WORUM ES GEHT = Übertrage bitte die gesamte Auflistung unten in ein JSON-Array aus Strings, wobei jede Zeile ein eigener String wird. Leerzeilen lässt du weg.

ZU VERWENDENDE DATEN =
------------------------------------------------
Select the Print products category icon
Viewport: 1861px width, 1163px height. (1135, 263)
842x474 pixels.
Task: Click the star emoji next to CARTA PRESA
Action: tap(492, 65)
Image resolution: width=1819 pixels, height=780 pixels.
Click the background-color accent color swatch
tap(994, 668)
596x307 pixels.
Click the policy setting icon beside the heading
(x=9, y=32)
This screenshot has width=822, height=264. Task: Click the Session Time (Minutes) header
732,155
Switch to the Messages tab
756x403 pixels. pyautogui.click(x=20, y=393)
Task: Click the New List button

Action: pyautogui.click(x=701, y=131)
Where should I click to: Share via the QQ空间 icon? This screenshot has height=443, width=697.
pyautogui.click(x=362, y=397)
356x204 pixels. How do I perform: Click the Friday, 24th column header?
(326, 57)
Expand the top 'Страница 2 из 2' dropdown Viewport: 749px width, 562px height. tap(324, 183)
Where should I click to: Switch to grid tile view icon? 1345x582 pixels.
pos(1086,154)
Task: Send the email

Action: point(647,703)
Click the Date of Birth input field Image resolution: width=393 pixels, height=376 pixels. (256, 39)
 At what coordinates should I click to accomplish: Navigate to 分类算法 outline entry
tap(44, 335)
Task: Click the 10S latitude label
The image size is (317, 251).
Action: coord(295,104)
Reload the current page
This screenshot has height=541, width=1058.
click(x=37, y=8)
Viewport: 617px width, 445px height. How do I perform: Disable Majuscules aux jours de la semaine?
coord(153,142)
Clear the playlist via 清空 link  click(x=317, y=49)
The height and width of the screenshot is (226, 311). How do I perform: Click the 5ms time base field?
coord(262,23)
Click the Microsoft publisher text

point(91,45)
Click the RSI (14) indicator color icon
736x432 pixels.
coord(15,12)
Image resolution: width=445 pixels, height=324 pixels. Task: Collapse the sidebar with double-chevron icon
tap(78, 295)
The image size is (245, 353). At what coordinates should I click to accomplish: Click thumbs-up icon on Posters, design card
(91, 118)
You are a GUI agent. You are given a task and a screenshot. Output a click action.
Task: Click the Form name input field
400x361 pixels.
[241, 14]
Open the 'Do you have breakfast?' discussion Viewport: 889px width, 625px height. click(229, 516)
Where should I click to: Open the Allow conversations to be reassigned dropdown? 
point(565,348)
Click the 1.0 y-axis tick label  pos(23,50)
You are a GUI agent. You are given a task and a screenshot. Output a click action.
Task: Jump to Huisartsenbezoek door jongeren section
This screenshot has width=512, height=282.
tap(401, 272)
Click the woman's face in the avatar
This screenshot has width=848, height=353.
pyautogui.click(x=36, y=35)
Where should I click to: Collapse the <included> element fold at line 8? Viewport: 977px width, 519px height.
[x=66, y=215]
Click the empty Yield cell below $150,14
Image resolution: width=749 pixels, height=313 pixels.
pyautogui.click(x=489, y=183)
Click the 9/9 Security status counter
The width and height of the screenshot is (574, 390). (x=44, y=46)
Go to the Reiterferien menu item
------------------------------------------------
LÖSUNG DER AUFGABE =
[
  "Select the Print products category icon",
  "Viewport: 1861px width, 1163px height. (1135, 263)",
  "842x474 pixels.",
  "Task: Click the star emoji next to CARTA PRESA",
  "Action: tap(492, 65)",
  "Image resolution: width=1819 pixels, height=780 pixels.",
  "Click the background-color accent color swatch",
  "tap(994, 668)",
  "596x307 pixels.",
  "Click the policy setting icon beside the heading",
  "(x=9, y=32)",
  "This screenshot has width=822, height=264. Task: Click the Session Time (Minutes) header",
  "732,155",
  "Switch to the Messages tab",
  "756x403 pixels. pyautogui.click(x=20, y=393)",
  "Task: Click the New List button",
  "Action: pyautogui.click(x=701, y=131)",
  "Where should I click to: Share via the QQ空间 icon? This screenshot has height=443, width=697.",
  "pyautogui.click(x=362, y=397)",
  "356x204 pixels. How do I perform: Click the Friday, 24th column header?",
  "(326, 57)",
  "Expand the top 'Страница 2 из 2' dropdown Viewport: 749px width, 562px height. tap(324, 183)",
  "Where should I click to: Switch to grid tile view icon? 1345x582 pixels.",
  "pos(1086,154)",
  "Task: Send the email",
  "Action: point(647,703)",
  "Click the Date of Birth input field Image resolution: width=393 pixels, height=376 pixels. (256, 39)",
  " At what coordinates should I click to accomplish: Navigate to 分类算法 outline entry",
  "tap(44, 335)",
  "Task: Click the 10S latitude label",
  "The image size is (317, 251).",
  "Action: coord(295,104)",
  "Reload the current page",
  "This screenshot has height=541, width=1058.",
  "click(x=37, y=8)",
  "Viewport: 617px width, 445px height. How do I perform: Disable Majuscules aux jours de la semaine?",
  "coord(153,142)",
  "Clear the playlist via 清空 link  click(x=317, y=49)",
  "The height and width of the screenshot is (226, 311). How do I perform: Click the 5ms time base field?",
  "coord(262,23)",
  "Click the Microsoft publisher text",
  "point(91,45)",
  "Click the RSI (14) indicator color icon",
  "736x432 pixels.",
  "coord(15,12)",
  "Image resolution: width=445 pixels, height=324 pixels. Task: Collapse the sidebar with double-chevron icon",
  "tap(78, 295)",
  "The image size is (245, 353). At what coordinates should I click to accomplish: Click thumbs-up icon on Posters, design card",
  "(91, 118)",
  "You are a GUI agent. You are given a task and a screenshot. Output a click action.",
  "Task: Click the Form name input field",
  "400x361 pixels.",
  "[241, 14]",
  "Open the 'Do you have breakfast?' discussion Viewport: 889px width, 625px height. click(229, 516)",
  "Where should I click to: Open the Allow conversations to be reassigned dropdown? ",
  "point(565,348)",
  "Click the 1.0 y-axis tick label  pos(23,50)",
  "You are a GUI agent. You are given a task and a screenshot. Output a click action.",
  "Task: Jump to Huisartsenbezoek door jongeren section",
  "This screenshot has width=512, height=282.",
  "tap(401, 272)",
  "Click the woman's face in the avatar",
  "This screenshot has width=848, height=353.",
  "pyautogui.click(x=36, y=35)",
  "Where should I click to: Collapse the <included> element fold at line 8? Viewport: 977px width, 519px height.",
  "[x=66, y=215]",
  "Click the empty Yield cell below $150,14",
  "Image resolution: width=749 pixels, height=313 pixels.",
  "pyautogui.click(x=489, y=183)",
  "Click the 9/9 Security status counter",
  "The width and height of the screenshot is (574, 390). (x=44, y=46)",
  "Go to the Reiterferien menu item"
]